Lupus and the Menstrual Cycle – Kaleidoscope Fighting Lupus
“The average woman experiences around 450 periods in her lifetime.” That means women spend nearly 10 years of their life on their period. Since 90% of individuals with lupus are women of childbearing age (15-44), it stands to reason that lupus may somehow impact menstruation. If so, what’s the relationship between the two?
On any given day, more than 800 million women, globally, are menstruating. Although in most countries and cultures, there is no longer a stigma associated with the natural process of being on your “period,” it still comes with a plethora of challenges. For women with lupus, the menstrual cycle is one more challenge that needs to be dealt with. Additionally, symptoms may become conflated leaving you wonder whether the pain and discomfort comes from lupus or menstruation.
For many women of childbearing years with SLE, there may be great concern about fertility, the ability to become pregnant and carry a healthy baby to full-term. To better understand reproductive health, however, it first helps to have a better understanding of menstruation and what it means specifically to the individual. Just like with any symptom of lupus, it helps to know what is considered normal and identify when something is wrong.
Currently, menstruation typically occurs for girls between the ages of 8 and 12 – a generation ago, the average age was 17. At the beginning of puberty, young girls may experience some irregularity and severity of symptoms. However, as a woman ages, this tends to regulate. The transition through puberty may be particularly difficult for some girls, however. Hormonal changes are often associated with the onset of juvenile SLE as well as flares for those already diagnosed. Medications often need to be adjusted as puberty progresses and normalizes and lupus symptoms improve.
During a healthy menstrual cycle, estrogen and progesterone levels will begin to fall in the absence of pregnancy. About two weeks into a cycle, ovulation. If pregnancy does not occur, estrogen and progesterone levels continue to fall to their lowest, and bleeding will begin as the uterus discards its lining since it has no use for it. The unfertilized egg is discarded as well. Menstrual flow typically begins every 21-35 days and lasts anywhere between 2-7 days.
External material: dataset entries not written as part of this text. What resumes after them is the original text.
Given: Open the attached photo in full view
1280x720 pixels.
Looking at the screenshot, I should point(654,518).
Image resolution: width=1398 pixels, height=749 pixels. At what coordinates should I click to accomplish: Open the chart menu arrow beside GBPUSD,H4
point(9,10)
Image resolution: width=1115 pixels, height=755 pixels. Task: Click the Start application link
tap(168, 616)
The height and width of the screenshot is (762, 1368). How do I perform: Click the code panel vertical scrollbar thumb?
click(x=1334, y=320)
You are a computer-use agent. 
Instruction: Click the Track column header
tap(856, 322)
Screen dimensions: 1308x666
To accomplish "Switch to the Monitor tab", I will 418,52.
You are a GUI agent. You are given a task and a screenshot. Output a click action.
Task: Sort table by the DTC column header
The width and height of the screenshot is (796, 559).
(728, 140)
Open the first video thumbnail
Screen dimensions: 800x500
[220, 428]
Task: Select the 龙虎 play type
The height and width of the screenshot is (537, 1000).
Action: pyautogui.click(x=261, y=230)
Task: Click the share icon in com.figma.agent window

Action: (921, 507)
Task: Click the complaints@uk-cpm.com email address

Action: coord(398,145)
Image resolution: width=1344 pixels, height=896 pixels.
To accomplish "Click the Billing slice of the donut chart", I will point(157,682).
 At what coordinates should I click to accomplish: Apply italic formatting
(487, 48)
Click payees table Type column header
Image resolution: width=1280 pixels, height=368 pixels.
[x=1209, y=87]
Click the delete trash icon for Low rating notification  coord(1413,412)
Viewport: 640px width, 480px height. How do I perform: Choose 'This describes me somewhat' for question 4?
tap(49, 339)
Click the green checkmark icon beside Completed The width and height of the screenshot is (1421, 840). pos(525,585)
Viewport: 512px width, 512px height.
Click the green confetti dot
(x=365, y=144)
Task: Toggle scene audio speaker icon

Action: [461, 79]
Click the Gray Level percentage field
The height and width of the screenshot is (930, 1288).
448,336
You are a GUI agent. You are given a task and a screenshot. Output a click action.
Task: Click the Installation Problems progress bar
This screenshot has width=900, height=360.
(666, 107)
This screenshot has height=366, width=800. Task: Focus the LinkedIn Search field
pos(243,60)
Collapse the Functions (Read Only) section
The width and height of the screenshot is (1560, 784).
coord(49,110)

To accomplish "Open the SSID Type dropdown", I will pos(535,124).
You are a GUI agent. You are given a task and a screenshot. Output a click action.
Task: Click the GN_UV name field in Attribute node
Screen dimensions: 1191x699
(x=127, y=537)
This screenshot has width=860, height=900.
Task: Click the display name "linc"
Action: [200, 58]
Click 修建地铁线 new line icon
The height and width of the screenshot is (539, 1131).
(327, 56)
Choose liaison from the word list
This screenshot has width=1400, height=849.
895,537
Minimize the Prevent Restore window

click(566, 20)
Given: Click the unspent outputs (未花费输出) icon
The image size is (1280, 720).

Some women’s periods may be completely predictable, while others have cycles that fluctuate a bit month-to-month and still be considered normal.
The average woman will spend nearly 10 years of her life – 3,550 days – on her period – before she enters menopause in her 50s. Menopause may occur about two years earlier for women with SLE than the general population.
Even if a woman’s menstrual cycle is typically normal during all those years, things can still go awry from time-to-time. Stress, weather, and seasons can affect periods. Stress can throw off a cycle, colder temperatures can make periods longer and heavier, and winter can worsen premenstrual disorder (PMS).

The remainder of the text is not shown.